I really love the sound of the Roland DDR-30 Digital Drum module as is. Overall it has a hell of a dirty bite to it, and the super deep snare and tom sounds have turned up in several of my compositions through the years. However, since the module itself has no internal effects or sequencing, it is pretty useless once you sample it. I strongly considering selling it recently until I read that it might be a good candidate for circuit bending.
There is a ton of information online about circuit bending, so I won’t try to rehash it here. Suffice it to say that the point of circuit bending is to short circuit existing hardware in musically interesting ways. This is not without its risks, and you should be willing to loose your hardware in the process of modifying it. Also, extra care should be used when modifying a 120V powered circuit like this one. ALWAYS check the voltage of the points you’re working with before messing with them, and NEVER fool with the power supply section of the board. There is some great information here on what to look for when circuit bending.

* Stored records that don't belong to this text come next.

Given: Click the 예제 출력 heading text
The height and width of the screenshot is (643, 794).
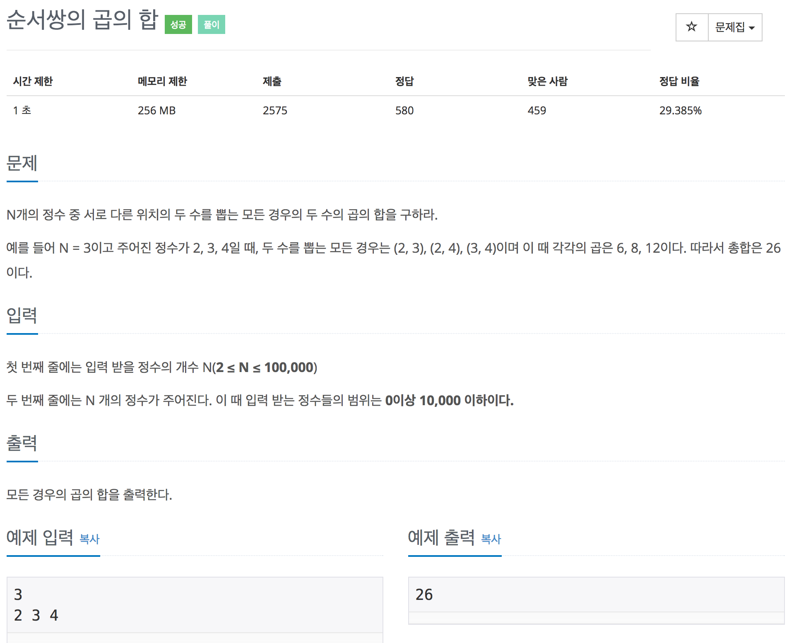Looking at the screenshot, I should [x=441, y=537].
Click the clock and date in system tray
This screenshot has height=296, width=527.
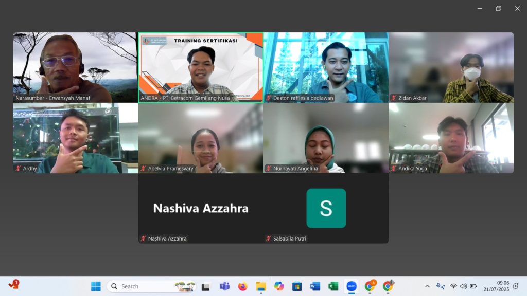(503, 286)
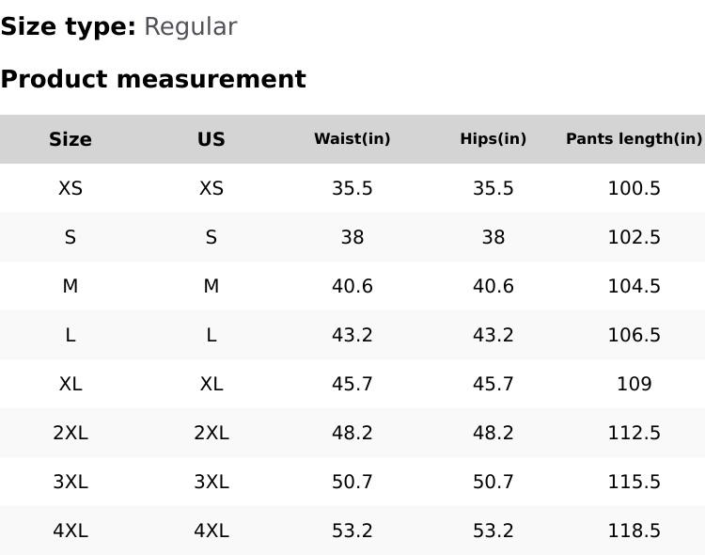Click the Pants length(in) column header
Screen dimensions: 705x555
pos(635,139)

Disclaimer: proceed at your own risk. I take no responsibility if you damage your hardware or body doing this.
Inside the DDR-30, the chips of interest are the three large ROMs on the main (lower) circuit board. One handles the toms, one the snares, and one the kicks.

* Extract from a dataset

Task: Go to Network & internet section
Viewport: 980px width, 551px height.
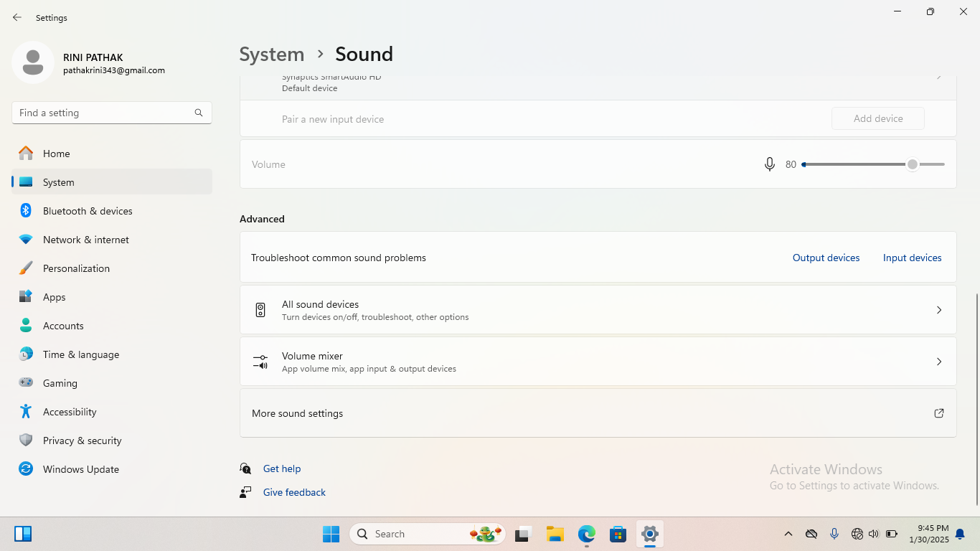Action: 86,240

I decided early on that I wanted a patch bay so that no bends were hard wired. After some experimenting, I determined that most of the pins on the chip change the sound in some way. Instead of agonizing over which to use, I just ran wires to each of the chips’ pins. This took awhile, as there were 28×3 pins and I was trying to keep each wire tagged with its respective pin number.
After wiring all the ROMs I attached a 1/8 inch jack to each end. 84 jacks. Thank you eBay and China.
I drilled a grid of holes on a blank patch panel (another eBay purchase). 84 jacks is a tight fit, so I used a drill template to lay out the holes. For some reason a number of holes were still off, so I had to flip a few jacks to make everything fit.